Similarly, Obama’s campaign learned from his first campaign by harnessing the power of A/B testing and understanding when his messaging was failing. This led to him being able to increase donation conversions by 49% and sign-up conversions by 161%.
Here, being able to understand and quantify your failures rather than successes can help define your overarching KPIs, which in turn can mean you reach your goals with added ease.
- Focus on where you are going, not just where you are.

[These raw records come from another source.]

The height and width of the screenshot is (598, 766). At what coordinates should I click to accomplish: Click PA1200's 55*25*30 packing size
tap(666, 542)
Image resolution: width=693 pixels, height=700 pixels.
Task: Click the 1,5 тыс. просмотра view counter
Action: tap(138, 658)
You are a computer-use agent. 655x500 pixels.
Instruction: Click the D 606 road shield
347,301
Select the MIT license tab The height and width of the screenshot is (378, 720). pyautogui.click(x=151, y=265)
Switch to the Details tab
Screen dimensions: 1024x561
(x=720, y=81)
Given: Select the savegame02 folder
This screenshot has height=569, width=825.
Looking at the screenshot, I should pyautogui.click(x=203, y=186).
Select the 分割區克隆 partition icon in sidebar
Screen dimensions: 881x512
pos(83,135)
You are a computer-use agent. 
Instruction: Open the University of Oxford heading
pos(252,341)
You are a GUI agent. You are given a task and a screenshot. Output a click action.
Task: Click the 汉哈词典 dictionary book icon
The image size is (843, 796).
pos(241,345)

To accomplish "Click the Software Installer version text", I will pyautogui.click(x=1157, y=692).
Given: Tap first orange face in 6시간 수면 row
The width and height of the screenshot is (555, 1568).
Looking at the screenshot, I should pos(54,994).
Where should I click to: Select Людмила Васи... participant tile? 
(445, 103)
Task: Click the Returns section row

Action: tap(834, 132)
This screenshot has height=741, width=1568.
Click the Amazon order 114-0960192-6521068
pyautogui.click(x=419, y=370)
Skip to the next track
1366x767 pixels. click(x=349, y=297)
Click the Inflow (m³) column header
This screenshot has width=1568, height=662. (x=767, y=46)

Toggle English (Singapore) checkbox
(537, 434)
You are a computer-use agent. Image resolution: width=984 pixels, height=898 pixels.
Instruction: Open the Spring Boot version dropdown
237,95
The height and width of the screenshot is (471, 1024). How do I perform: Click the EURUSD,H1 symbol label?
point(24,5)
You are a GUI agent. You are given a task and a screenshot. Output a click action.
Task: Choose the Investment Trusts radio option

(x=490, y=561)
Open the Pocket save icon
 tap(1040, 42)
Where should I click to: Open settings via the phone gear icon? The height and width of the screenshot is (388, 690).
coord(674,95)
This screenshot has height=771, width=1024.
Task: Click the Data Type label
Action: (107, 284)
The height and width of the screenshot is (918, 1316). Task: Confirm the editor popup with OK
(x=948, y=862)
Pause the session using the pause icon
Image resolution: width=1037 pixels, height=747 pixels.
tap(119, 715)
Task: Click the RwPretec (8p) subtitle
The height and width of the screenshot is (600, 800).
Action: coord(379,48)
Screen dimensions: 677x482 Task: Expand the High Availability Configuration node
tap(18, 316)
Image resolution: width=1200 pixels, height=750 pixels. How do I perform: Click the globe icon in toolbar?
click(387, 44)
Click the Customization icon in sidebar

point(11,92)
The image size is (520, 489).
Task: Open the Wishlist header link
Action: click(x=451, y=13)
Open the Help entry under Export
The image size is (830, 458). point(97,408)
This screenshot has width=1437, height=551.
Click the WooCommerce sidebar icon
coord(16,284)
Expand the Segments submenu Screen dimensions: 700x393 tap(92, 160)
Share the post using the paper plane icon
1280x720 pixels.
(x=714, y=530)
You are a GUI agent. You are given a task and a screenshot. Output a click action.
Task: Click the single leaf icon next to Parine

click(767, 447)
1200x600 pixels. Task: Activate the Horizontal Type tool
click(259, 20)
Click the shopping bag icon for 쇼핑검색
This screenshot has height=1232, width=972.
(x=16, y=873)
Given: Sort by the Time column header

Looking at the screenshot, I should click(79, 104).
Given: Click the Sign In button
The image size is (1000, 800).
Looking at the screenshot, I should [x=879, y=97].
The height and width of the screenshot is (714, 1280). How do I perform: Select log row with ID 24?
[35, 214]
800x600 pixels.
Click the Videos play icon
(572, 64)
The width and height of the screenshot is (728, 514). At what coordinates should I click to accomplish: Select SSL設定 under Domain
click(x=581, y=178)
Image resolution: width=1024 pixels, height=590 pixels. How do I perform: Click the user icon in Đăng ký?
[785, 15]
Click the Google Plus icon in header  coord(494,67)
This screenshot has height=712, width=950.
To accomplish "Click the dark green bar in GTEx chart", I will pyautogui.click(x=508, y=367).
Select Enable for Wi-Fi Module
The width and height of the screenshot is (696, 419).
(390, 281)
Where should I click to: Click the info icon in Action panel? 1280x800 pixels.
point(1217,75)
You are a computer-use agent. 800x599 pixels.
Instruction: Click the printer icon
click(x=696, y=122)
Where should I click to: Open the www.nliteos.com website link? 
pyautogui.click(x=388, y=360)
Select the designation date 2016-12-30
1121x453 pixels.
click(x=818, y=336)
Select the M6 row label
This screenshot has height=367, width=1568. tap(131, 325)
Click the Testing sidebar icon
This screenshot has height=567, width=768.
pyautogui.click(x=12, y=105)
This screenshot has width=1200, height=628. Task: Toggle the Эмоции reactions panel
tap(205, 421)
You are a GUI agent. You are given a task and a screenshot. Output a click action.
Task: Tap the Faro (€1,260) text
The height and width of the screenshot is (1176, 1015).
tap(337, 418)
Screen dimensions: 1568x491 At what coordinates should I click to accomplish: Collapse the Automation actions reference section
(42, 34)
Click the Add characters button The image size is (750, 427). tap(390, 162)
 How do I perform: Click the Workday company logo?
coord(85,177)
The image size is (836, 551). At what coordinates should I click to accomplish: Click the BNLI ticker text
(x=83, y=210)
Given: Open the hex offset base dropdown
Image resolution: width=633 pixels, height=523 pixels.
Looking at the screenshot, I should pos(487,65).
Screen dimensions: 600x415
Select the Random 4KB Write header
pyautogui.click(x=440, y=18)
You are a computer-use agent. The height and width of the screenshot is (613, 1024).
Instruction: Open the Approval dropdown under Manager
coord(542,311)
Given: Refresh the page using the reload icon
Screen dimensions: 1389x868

It frequently happens that when we first start talking with clients and assessing their digital needs, the focus of their requests revolves around problems they’re having with their current systems. For example, we’ve had whole first strategy sessions where a laundry list of complaints surface about the problems of the current website: a) it’s hard to edit content, b) it has a confusing structure, and c) it doesn’t relay our message well. It may well be that all those things are frustrating and causes of the website not working. But just like looking at the bullet-riddled planes that you have in front of you, you may be missing the whole picture if you don’t step back and look at the bigger picture. It’s important not to miss key factors like if the website is all static communication and no engagement, or if there is a key tool of digital which is not even being considered. We encourage our clients to not just focus on the problem they are having now but to first define where they need to go in terms of their digital, and then fill in the plan with all the opportunities to get there.
Conclusion
Survivorship bias is a double-edged sword. On one hand, it can uncover fascinating lessons from successful organising tactics. On the other hand, by only focusing on your wins, you’re omitting all your failures - the slogans that never made it, the websites that nobody visited, the Tweets that fell flat. All of which can provide useful lessons in helping you iterate your digital organising campaign. Especially these days, politics is about winning. Social media is all about going viral. But, as throughout human evolution, the fails are often what teach us the most and iterating through error and being brave enough to accept where you went wrong is one of the most powerful things anyone can do for their campaign.